**Page:**
# Tall Rider (6'4" + ) Bar / Stems ? Straight vs swept bars?



## somegeek (Jun 6, 2011)

I picked up a Specialized P.3 yesterday and I feel okay on it but seems like stretching out the cockpit a bit would feel better. I'm almost 6'6" so pondering replacing the 40mm stem with a 60mm stem. Also looking at bars with 2.5" to 3" of rise.

I noted the stock bars sweep back maybe 1" from the straight line? Are straight (no sweep) bars that much different from those with sweep? Seems that extra strech out in the bars would make me feel less like I'm on top/in front of the bars.

Thanks for any input/ suggestions.


----------



## *B* (Mar 17, 2007)

While riser bars are certainly cool looking and have a BMX feel, I would be careful getting too high of a rise with a strong back sweep. The more you keep you bar in line with your head angle, the more easier it will be to bunny hop and perform as intended. I have 3' bars with a back sweep on my STP and if mounted correctly, they feel like they'er on top of my legs. I'm 5'9 so if your 6'4.... I would def start with a BMX style stem, something beefy with some extra reach. As far as the bar, I would stay away from lots of back sweep, but I personally wouldn't run a strait bar on DJ bike. Unfortunately, it's all about personal preference on this one, but a good rule of thumb is to stay away from a bar that will distort your head angle too much. You don't want your bars to feel like they are reaching back to you so much that you don't feel like your shoulders are above your fork. Let us know what you get and how it works out.


----------



## cglasford (Sep 26, 2011)

these are the bars I would get... 80mm rise

RIVERA RIVERA

and they still rock a 31.8 clamp diameter.... I personally wouldn't go over 50mm with a stem on a DJ bike but do what make the bike feel best for you... it will start to change the handling

some other popular dj bars are

deity ::: Topsoil deity ::: Topsoil Handlebar - deity components

SPANK Bike's SPANK Bike's website/tools for superheroes

NS Bikes 2014 - Stay True! NS Bikes 2014 - Stay True!

**Data:**
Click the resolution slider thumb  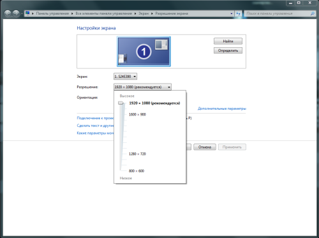[121, 103]
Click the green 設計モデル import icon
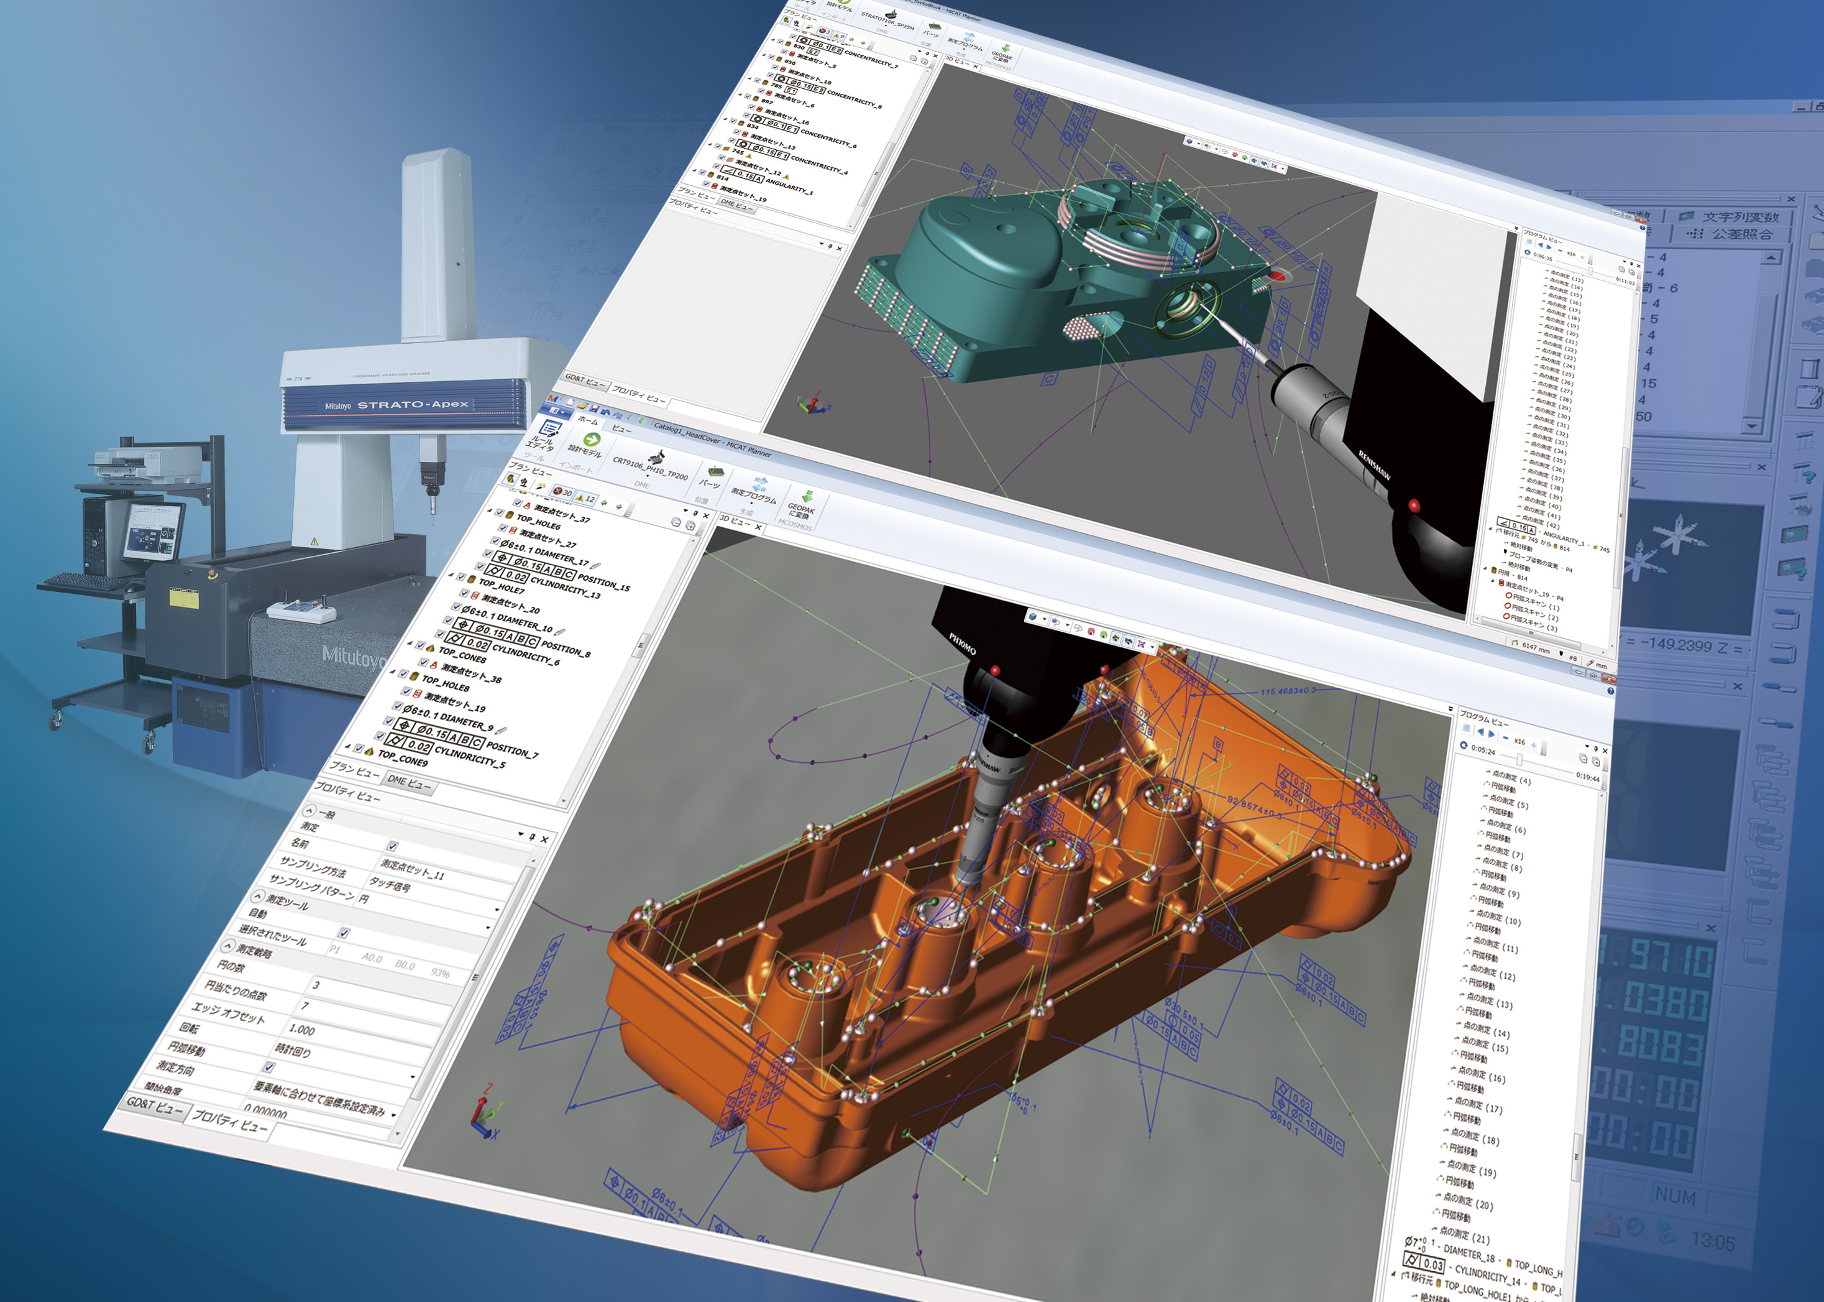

**Written exercise:** Copy the handlebar thread from "## somegeek (Jun" up to and including "of the bars.", substituting "bend" for every "sweep". The lines above are separate from the handlebar thread.

**Complete response:**
## somegeek (Jun 6, 2011)

I picked up a Specialized P.3 yesterday and I feel okay on it but seems like stretching out the cockpit a bit would feel better. I'm almost 6'6" so pondering replacing the 40mm stem with a 60mm stem. Also looking at bars with 2.5" to 3" of rise.

I noted the stock bars bend back maybe 1" from the straight line? Are straight (no bend) bars that much different from those with bend? Seems that extra strech out in the bars would make me feel less like I'm on top/in front of the bars.